Und der Plan ging auf: Bis weit ins Ausland war die Stadt bekannt, sie war das industrielle Zentrum des Großherzogtums Baden. Kurz vor dem ersten Weltkrieg waren mehr als die Hälfte aller Pforzheimer in der Schmuck- und Uhrenindustrie beschäftigt.

Bis heute ist Pforzheim gefragte Ausbildungsadresse. Aus der ganzen Welt kommen Schüler zum Beispiel an die Goldschmiedeschule mit Uhrmacherschule. Ihre Absolventen arbeiten später häufig in der Industrie, bei Airbus zum Beispiel, weil es günstiger ist, feinmechanische Prototypen von Hand herzustellen, als eine Maschine dafür zu erfinden.

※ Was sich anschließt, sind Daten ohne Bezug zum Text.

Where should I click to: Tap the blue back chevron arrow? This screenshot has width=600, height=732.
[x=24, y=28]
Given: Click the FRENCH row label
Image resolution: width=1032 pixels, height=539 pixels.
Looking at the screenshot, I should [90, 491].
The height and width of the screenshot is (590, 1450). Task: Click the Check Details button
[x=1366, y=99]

Theresa Fischer (oben) arbeitet an ihrem Zwischenprüfungsstück. Die Aufgabe: zwei gegensätzliche Ringe zu entwerfen. Pfeffer und Salz, Stadt und Natur. Theresas Thema ist Sehnsucht und Geborgenheit. Max Meisel arbeitet mit einer feinen Feile und auf hundertstel Millimeter einstellbaren Instrumenten eine winzige Unruhwelle für ein mechanisches Uhrwerk. "Wenn die runterfällt, dann ist sie weg", sagt er.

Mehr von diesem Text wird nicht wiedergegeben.